• EXCERPTED TEXT:
________

Sean Patrick Goble (born November 1, 1966), known as The Interstate Killer, is an American serial killer. A former truck driver, Goble kidnapped and murdered at least three women along highways in North Carolina and Tennessee during the winter of 1995. In addition authorities in ten other states investigated him for numerous other killings committed during the late 1980s and early 1990s. While he was cleared in some of those cases, as of today, his true victim count remains unknown.

Early life 
Sean Patrick Goble was born in Asheboro, North Carolina on November 1, 1966, the son of Kenneth and Erma Goble. At some point during his childhood, his family moved to Illinois. The first major event to happen in his life occurred at age 6, when his father raped a 10-year-old girl during a home invasion in Rockford. Young Sean was sitting in his dad's vehicle outside of the crime scene during the attack. Kenneth was charged with the crime and was sentenced to serve four to 20-years in prison. He was released after four years. As for Sean, he, his mother and sister continued to live in Rockford where he attended Auburn High School. In 1984, he dropped out during his senior year. Two years later, his father, who was now living in New Mexico, was charged with raping a 6-year-old there, for which he was sent back to prison, being released sometime in 1994. Sean Goble joined the army and later got married, fathering a son. His marriage later fell apart and Sean moved to North Carolina in 1988, and began working as a truck driver in 1991. At 225 pounds and 6-foot 3 inches, Goble described himself as a ladies man.

________

• PROVIDED MATERIAL:
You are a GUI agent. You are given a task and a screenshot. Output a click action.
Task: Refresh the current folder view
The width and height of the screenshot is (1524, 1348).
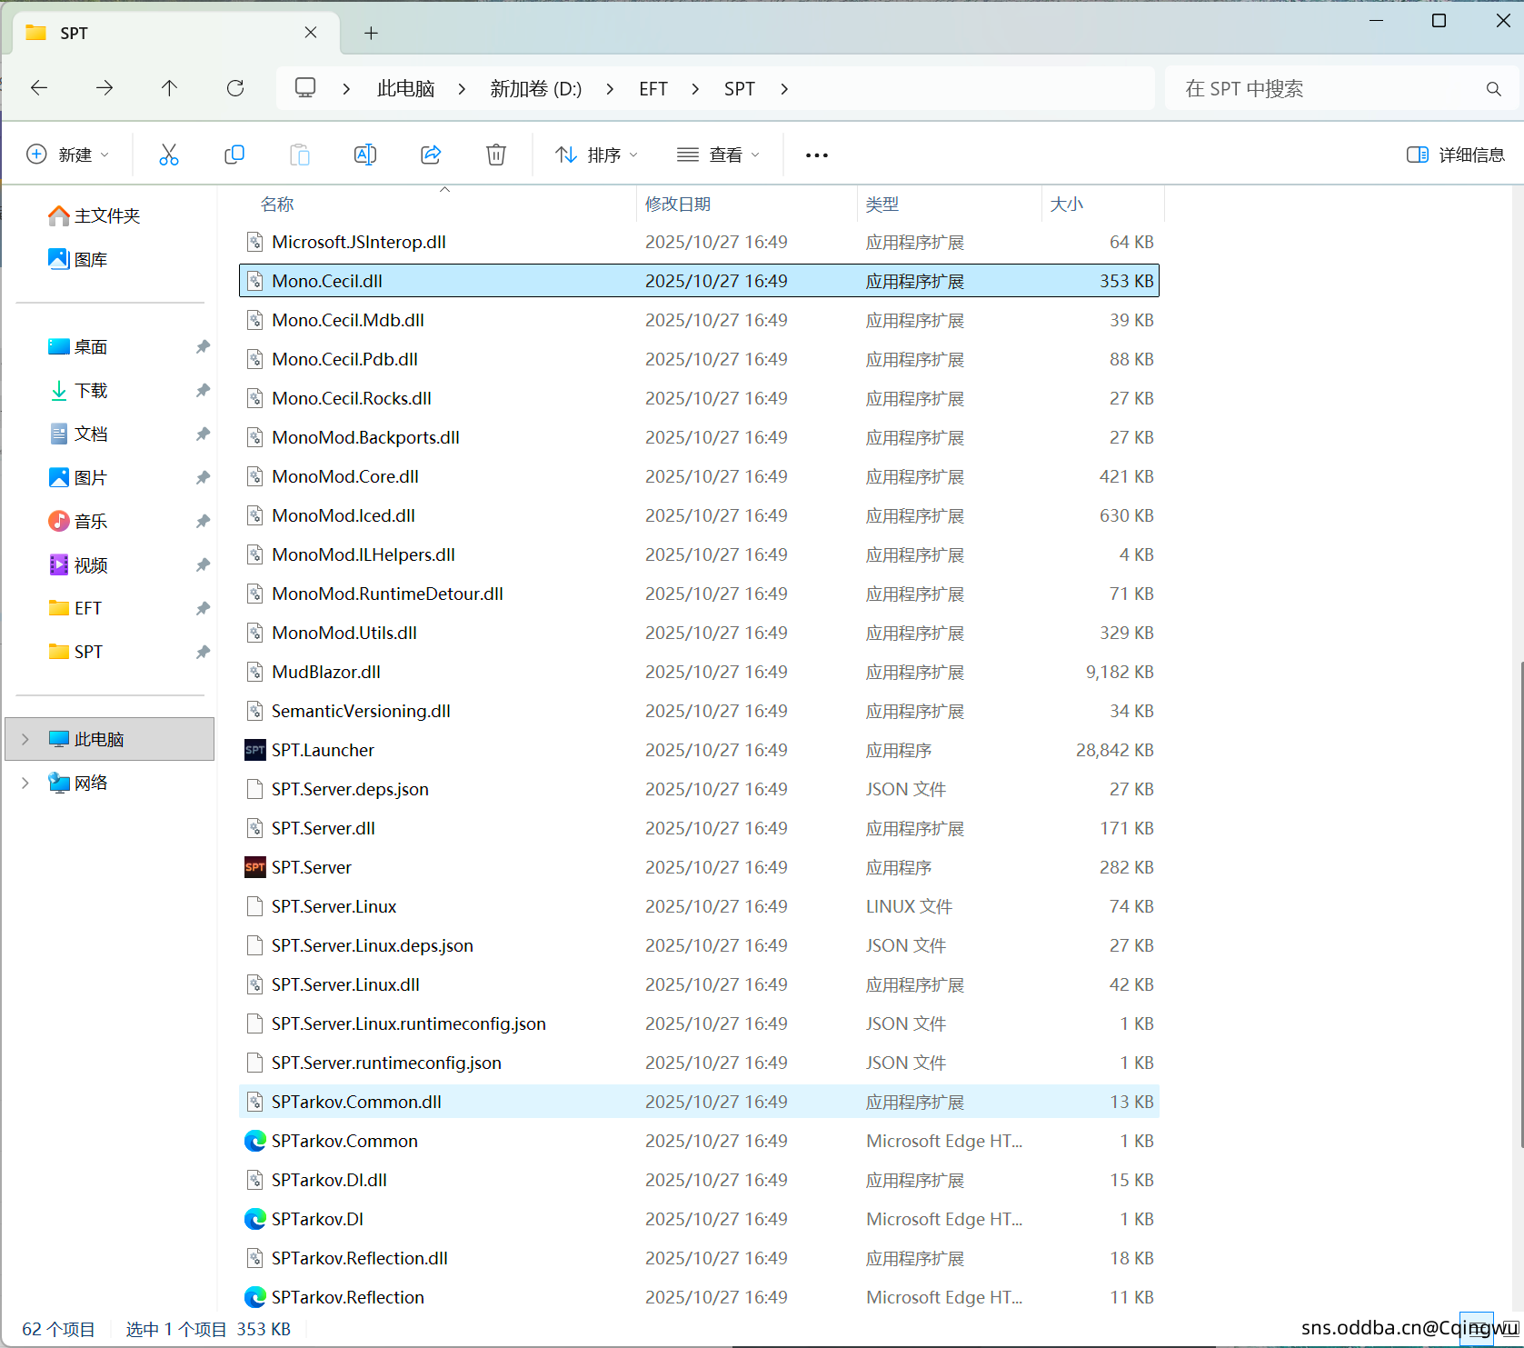click(x=235, y=88)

________

• GOAL OF THE EXERCISE: Please retype the part of the Sean Patrick Goble text above starting with "Sean Patrick Goble (born" and going on through "count remains unknown.".

• OUTPUT FOR THIS EXERCISE:
Sean Patrick Goble (born November 1, 1966), known as The Interstate Killer, is an American serial killer. A former truck driver, Goble kidnapped and murdered at least three women along highways in North Carolina and Tennessee during the winter of 1995. In addition authorities in ten other states investigated him for numerous other killings committed during the late 1980s and early 1990s. While he was cleared in some of those cases, as of today, his true victim count remains unknown.